The Mummy is everything wrong with the current state of cinema. Hollywood is giving movie fans content they didn’t ask for, and are expecting them to accept it with applause.

There is a lot of Marvel cinematic universe influence in The Mummy. Using their model makes sense as Universal Studios is working to establish an interconnected, ‘Dark Universe.’ The goal is to bring together Wolfman, The Invisible man, Dr. Jekyll, the Hunchback of Notre Dame, the Phantom of the Opera, and The Mummy to create an Avengers League of Extraordinary Monster Mash squad that aims to revitalize vintage characters for a modern audience.

Unfortunately, I don’t think there will be anything wholly original to see here. It’s been one failure after another, starting with Wolfman 2010, and then Dracula Untold 2014. Yet, here we are again with The Mummy, and Universal trying to beat life into a dead, decaying horse.

Tom Cruise is Nick Morton, an Indiana Jones wannabe, and Army Sergeant who is allowed to get away with stealing precious artifacts and sell them on the black market. While searching for treasure in Iraq (and dodging bullets from insurgent gunfire), he stumbles upon the tomb of Princess Ahmanet who he releases from her tomb like a typical jackass who doesn’t think about consequences.

Thanks to his lapse in judgment, all hell is about to break loose on Earth. You see, Nick is chosen as Ahmanet’s right-hand man, and she’s given him a unique gift: a second chance at life. With archeologist Jenny Halsey (Annabelle Wallis), Nick Fury-seque, Dr. Henry Jekyll (Russell Crowe), and his Agents of Shield copy-cat organization, they work together to stop Princess Ahmanet from plunging the Earth into eternal darkness.

I like that this movie held some Easter eggs from the previous Mummy films with Brenden Frazier and Rachel Weisz. The Mummy films from the 1990’s were so fresh and modern for its time. Brenden Fraiser was solidifying himself as a hero, and Weisz was winning us over with her coy yet stoic performance.

Sure, the films are campy, but they are fun and have the right mix of horror, drama, and comedy to satisfy an audience. Those films have a deserved cult following, and even upon recent viewings the movies still hold up. This much cannot be said for The Mummy 2017, which will fade into obscurity within a month.

In this fantasy world created by writer David Koepp, it’s an impossible feat to accept what you see on screen. Tom Cruise as a low-level thief in the Army? Nope. Courtney B. Vance as a tough as nails, war-torn Army Colonel? No dice. Russell Crowe as Dr. Jekyll? I mean has his career fallen so far from grace that this is where his career has ended up?! At least Sofia Boutella will walk away from this unscathed. She provides a serviceable performance with what little she is given. She’s half naked most of the time, which I guess is the only incentive the studio could offer to the general public for seeing this tripe. I guess there’s nothing like undead T & A to keep you from going completely catatonic during the movie.
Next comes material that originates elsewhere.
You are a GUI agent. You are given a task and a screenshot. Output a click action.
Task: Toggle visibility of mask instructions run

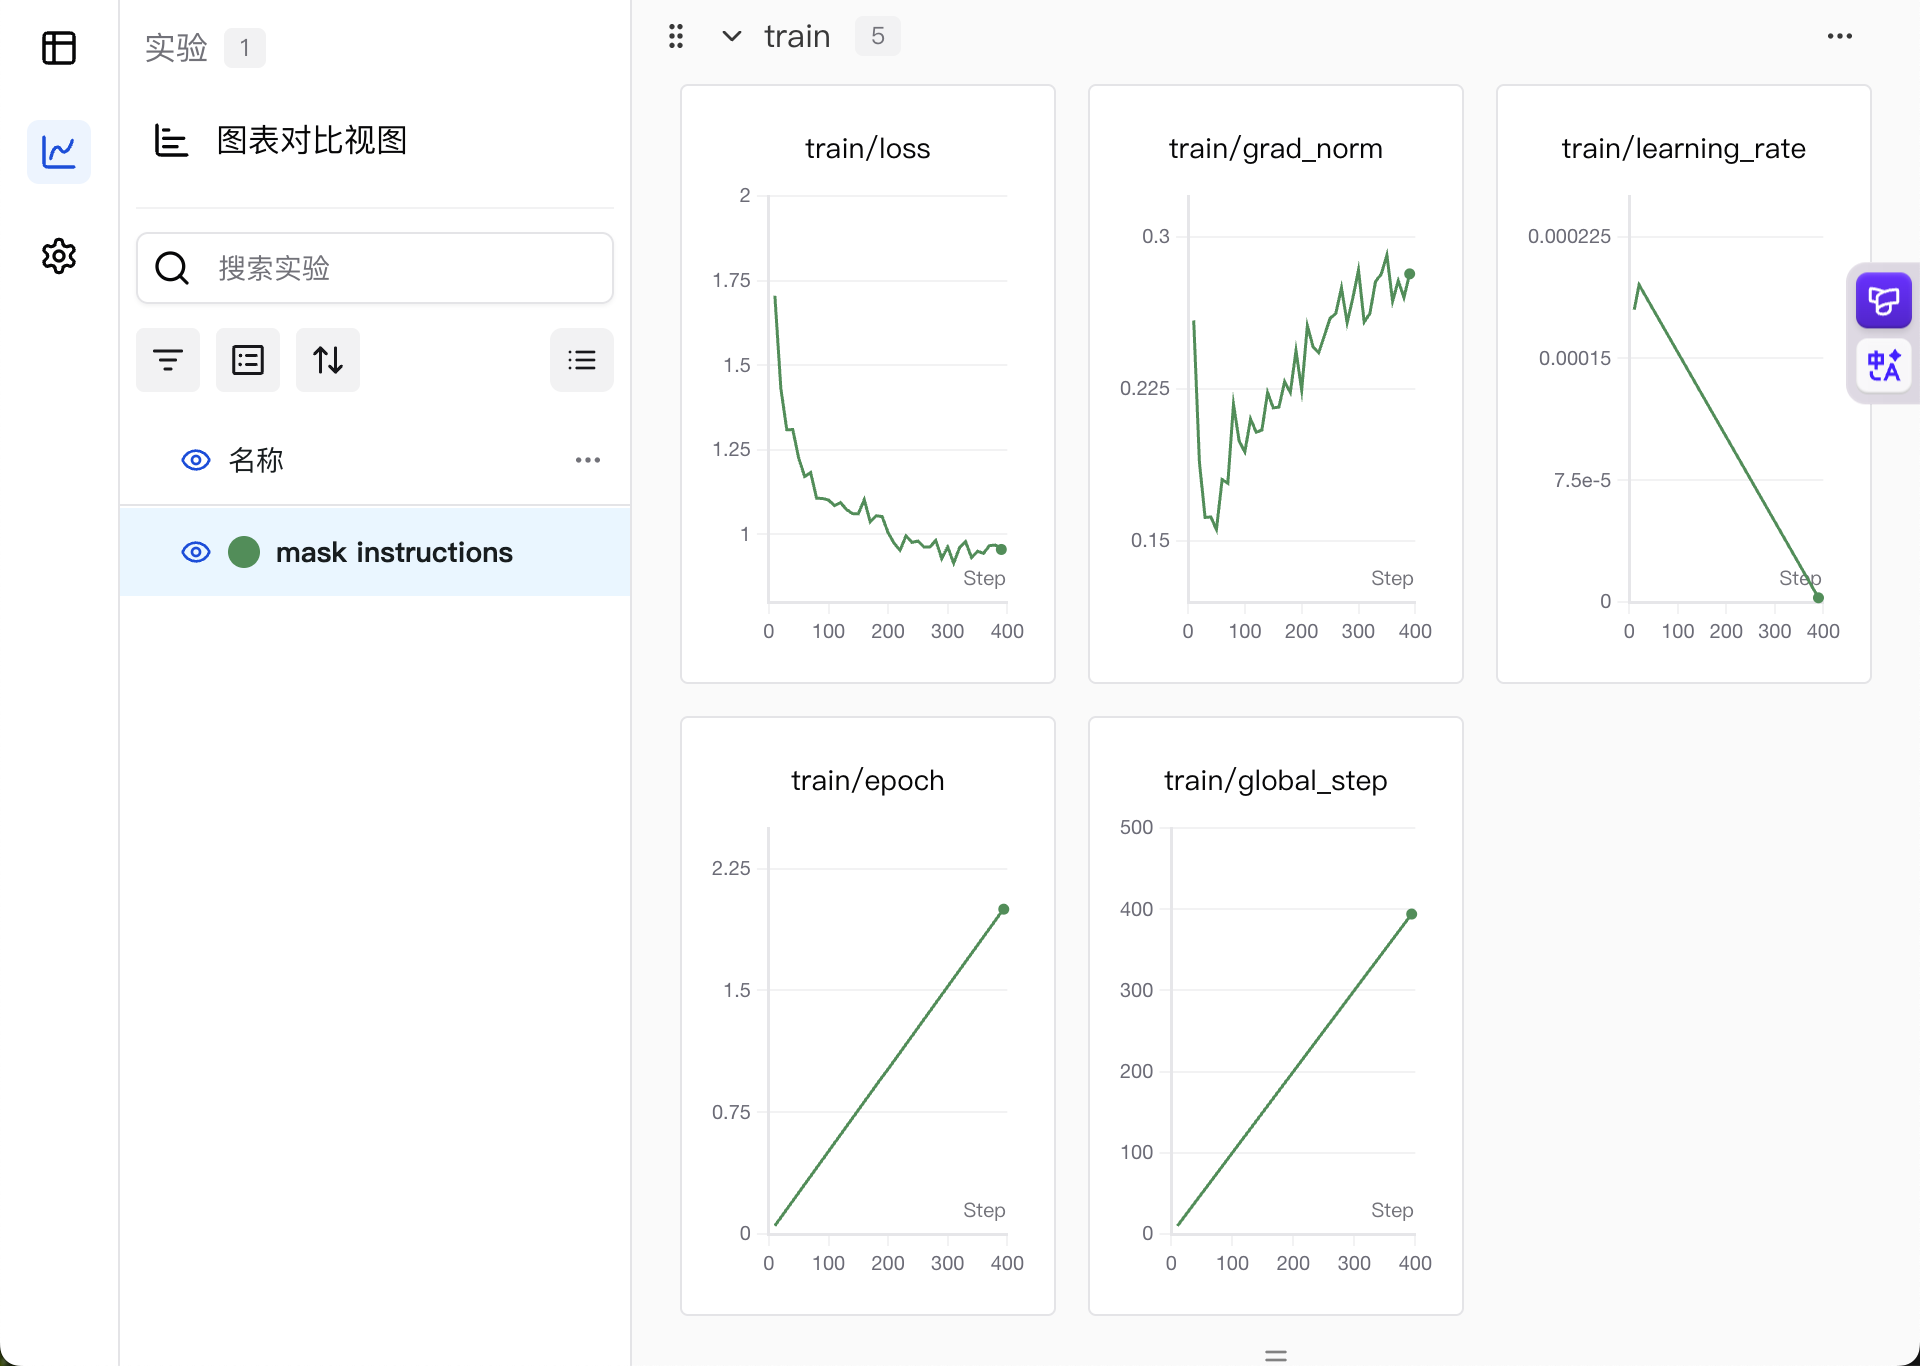pos(196,552)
Anyway, back to Sofia Boutella. She is amassing an ample body of work that spans various genres. She seems to know her strengths and weaknesses and uses that to her advantage. She is the only redeemable part of The Mummy. Isn’t it sad when the only redeeming quality in your film is the antagonist?

I wish I had something more profound to describe just how atrocious this movie is. The Mummy is a monster mash-up of ideas from anywhere David Koepp could steal from–and all those ideas meshed together causes the plot to go belly up.

The big reveal at the end is so cringeworthy I almost broke my Coccyx from clenching my butt cheeks together in anger. Why would anyone want to build a universe around a subpar story? Why create a universe on a series of critical and financial flops? And every time things don’t go their way, they reboot the franchise in hopes we change our minds. No! This type of thinking is an insult to the intelligence of the movie-going audience. Universal needs to reconsider this “Dark Universe.” I can see these films being nothing but money guzzlers for the studio with little return.